** TASK STATEMENT **
In the forum thread below, how many recorded drive-by shootings a year did Austin have in the early 90s?

** SUPPLIED PASSAGE **
+ + + + +
I was in Austin in the early 90s and it was still very, very cool back then. Gun violence was low for Texas - only 50 recorded drive-by shootings a year compared to 800 in San Antonio. We just happened to live in a part where there were lots of shootings. It was rumoured that the nightclub across the road was one of the spots where you had to shoot someone for initiation into one of the Houston gangs. We never went in.


----------



## Nomad80 (Jan 13, 2010)

mrbig said:


> Nomad, dude we need to chill sometime. holler


word. A beer one of these days sounds good to me man.


----------



## chunkykitty (Jul 20, 2009)

i have been robbed twice in my country during DAY LIGHT! i said take my money, gold and let me just go, alive. i mentioned in one of the posts that in my country u can be robbed or raped or killed quiet easy. today i got phone call from home that one of my cousin been killed, over the money.... he was 42, 2 kids . Yes Dubai is much much safer than any country, for kids and adults.


----------



## Free_Spirit (Aug 30, 2009)

Chunkykitty, sorry to hear that...


----------



## Jynxgirl (Nov 27, 2009)

I am from Austin. The place has attracted a whole range of people and the great thing about austin is it truly is a melting pot. I LOVE it! This place has lots of diversity where you see the individual cultures, but in Austin it truly just meshes together. Go to Austin if you have the chance! 

I have to say that overall I feel very safe here. In my short time heer though, I find that there is crime here, you just wont hear about it. Things do not get reported (the living together and not being married thing comes to mind) and there is a bit of a false sense of safeness here. A ladies car got broken into and she didnt report it. She said it was of no use. I don't get the sense that the police themselves do a whole lot. It seems to be the deportation if one does something and gets caught keeps alot of the crime at bay. I do not find going out and running unsafe that i would get raped just the staring at. 

That is what I see, but I have only been here for not quite three months.


----------



## Free_Spirit (Aug 30, 2009)

Jynxgirl, as was mentioned there are obviousely things happening here, that are not announced however it's still much better than anywhere else. 
Don't you feel more protected here as a woman, knowing if someone opens his mounth and insalt you with bad words, you may just call the police, while in our countries back home they would never respond to such a case.


----------



## Jynxgirl (Nov 27, 2009)

I am insulted on a regular basis dealing with the continuous 'how much' comments. And this is coming from UK people for the most part who assume I am a russian prostitute. How or why I have no idea, as I am not a thin prostitute looking women, very much a thick 12/14 soccer build type women. This is the reality of my life, living in the place I am at in Dubai (which definitely isn't the best).
+ + + + +
** DATA SECTION **
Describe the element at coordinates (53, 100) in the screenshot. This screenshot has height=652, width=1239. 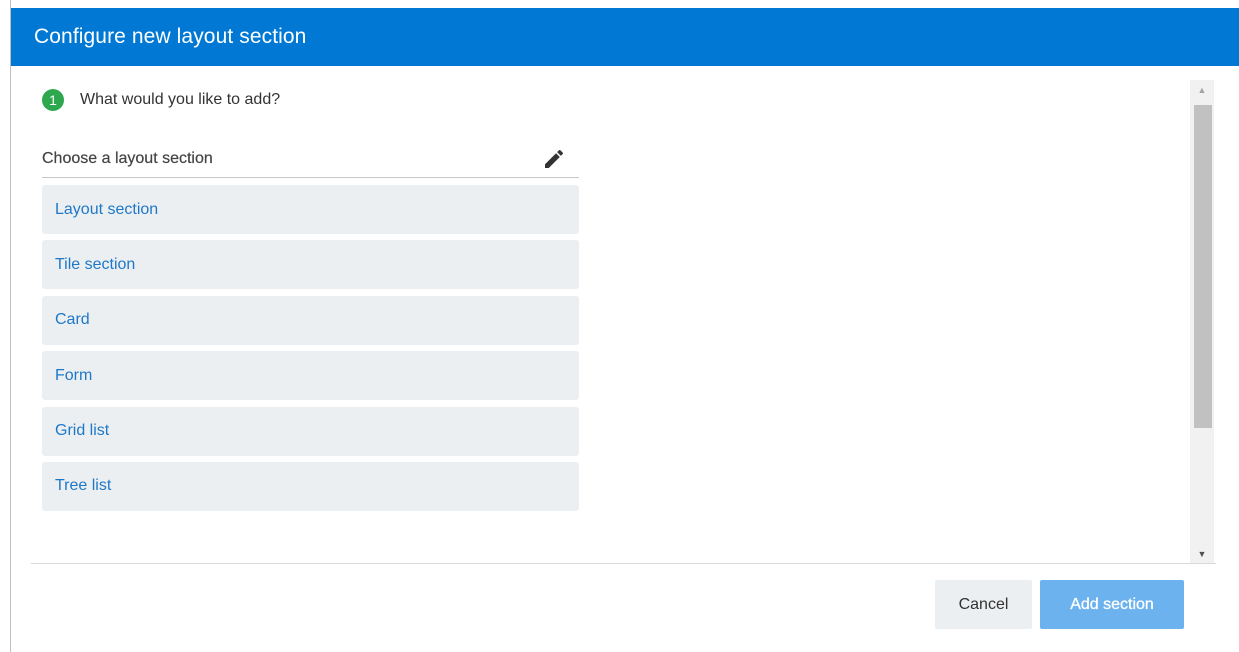
I see `step-number-badge: 1` at that location.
+ + + + +
** OUTPUT FOR THIS EXERCISE **
50 a year